→ **Source text**:
-----
A new preventive detention law increased the number of federal prisoners by 32 percent last year, putting fresh strains on an already overcrowded prison system, Justice Department officials said yesterday.
Stanley E. Morris, director of the U.S. Marshals Service, said that most of the 2,000 additional prisoners each month were criminal defendants held without bail under the Comprehensive Crime Control Act. The law, which took effect in October 1984, makes it far easier for judges to detain defendants without bail if they are deemed dangerous or likely to flee before trial.
"One could make a very good case that this is having an impact on crime, that people who shouldn't be on the street are not on the street," Morris told a news conference.
While it is too early for definitive conclusions, Morris said, the new law has enabled the government to detain drug dealers, organized crime figures and other cash-rich defendants who could meet almost any level of bail. More convicted felons also are being jailed pending appeal, he said.
But Morris also acknowledged that the influx of prisoners -- from a monthly average of 5,608 in fiscal 1984 to 7,426 last year -- has further overloaded a prison system "that's been in crisis for a long time and remains in crisis.
-----
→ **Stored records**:
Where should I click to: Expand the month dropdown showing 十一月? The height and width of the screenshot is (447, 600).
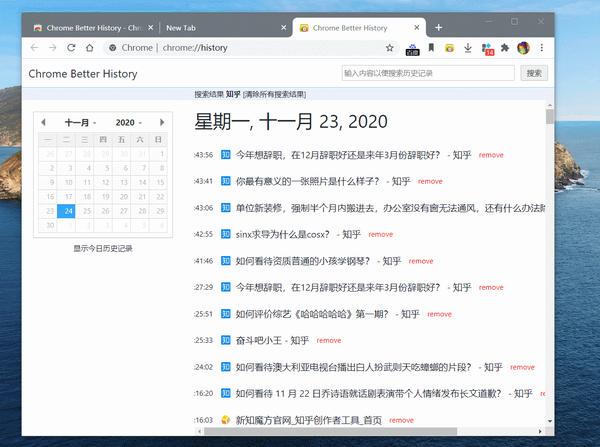80,122
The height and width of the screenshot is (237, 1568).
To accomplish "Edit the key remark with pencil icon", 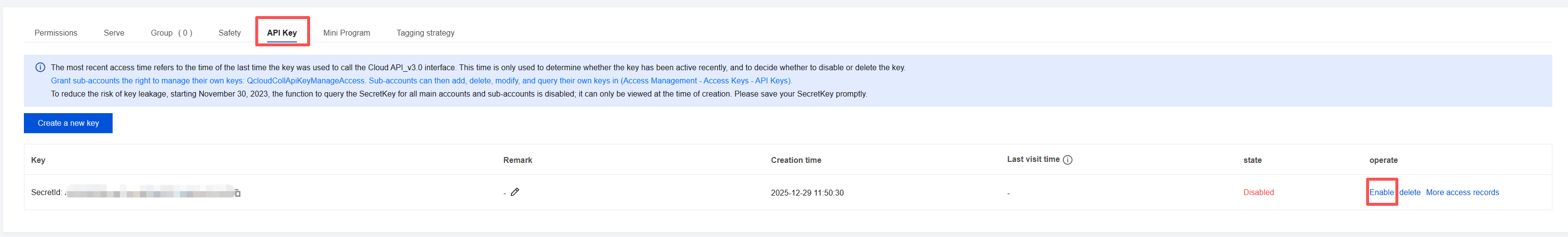I will tap(515, 192).
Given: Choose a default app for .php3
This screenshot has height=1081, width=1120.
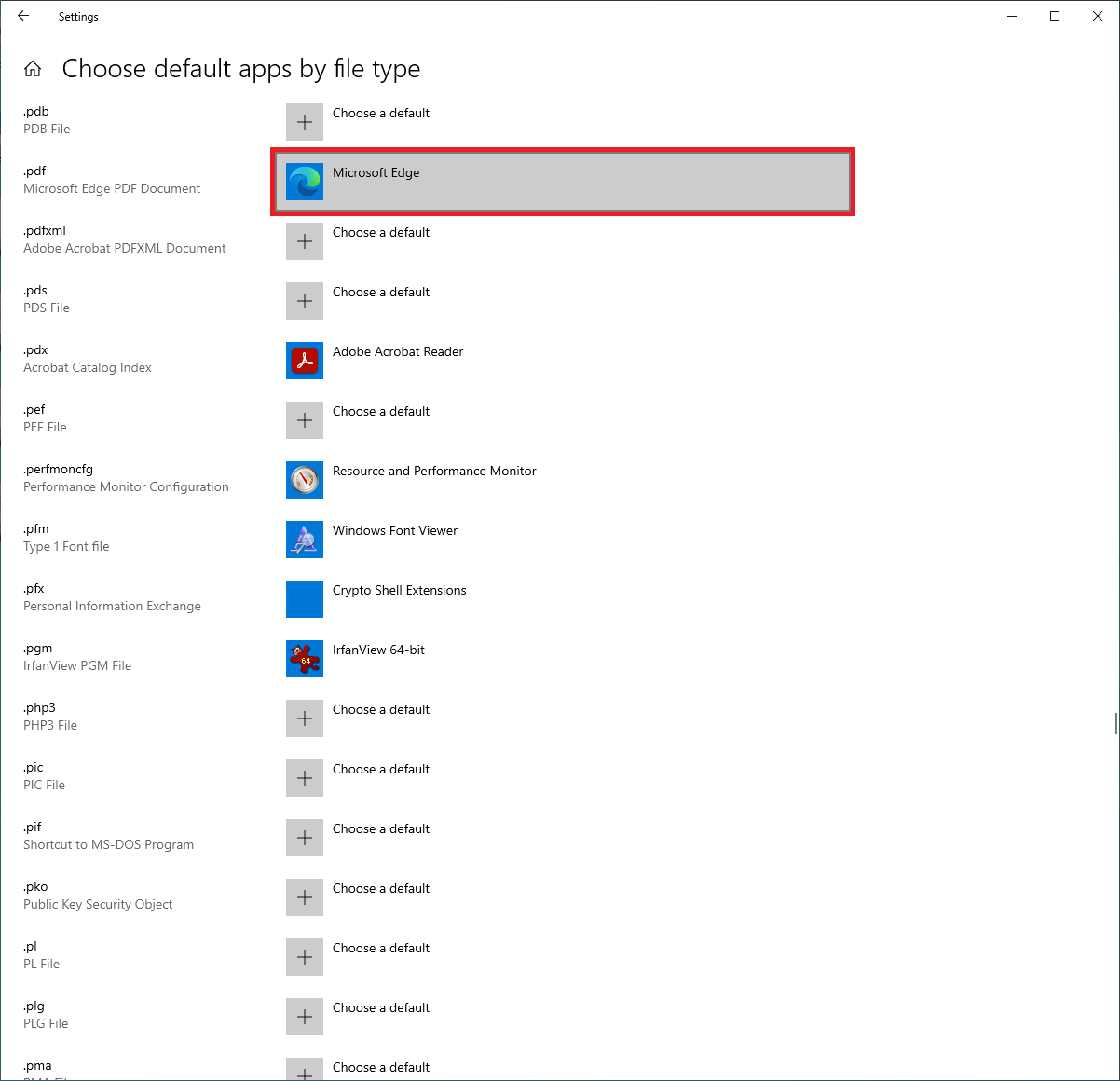Looking at the screenshot, I should [x=305, y=718].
-----
→ **Tasks to complete**:
a) Which kinds of defendants who could meet almost any level of bail does the preventive detention article say the new law has let the government detain?
b) Pick up the preventive detention article after its last sentence and continue it.

→ **Responses by item number**:
a) Drug dealers, organized crime figures, and other cash-rich defendants.

b)
"We don't have adequate jails in the United States to respond to the public's demand to do something about crime . . . . You put more people in prison and jails and you exacerbate the problem," he said.
The Marshals Service, which has custody of prisoners before and during trial, said in a report yesterday that lengthy pretrial detention hearings spawned by the new law have increased the average prisoner's stay by 12 percent. In one case, pretrial hearings for a Puerto Rican gang charged with a $7 million robbery took five weeks and cost the service $309,000.
Critics say the Justice Department has been seeking preventive detention in numerous cases in which defendants should be entitled to bail. "It's a terrible thing for the Constitution," said Charles Sims, a lawyer for the American Civil Liberties Union. "We think it's being used far too broadly."
Morris said federal judges have approved such no-bail requests 82 percent of the time. But the Marshals Service has been hard-pressed to find cells for the growing number of detainees, despite the biggest prison construction program in federal history.
"It will get worse before it gets better," Morris said.
The federal system, which now houses 36,700 inmates, is 42 percent over its capacity. In 1980, the system was 2 percent under capacity with 23,780 prisoners. Moreover, many of the state and local jails that the Marshals Service uses for detainees are under court order to ease overcrowding.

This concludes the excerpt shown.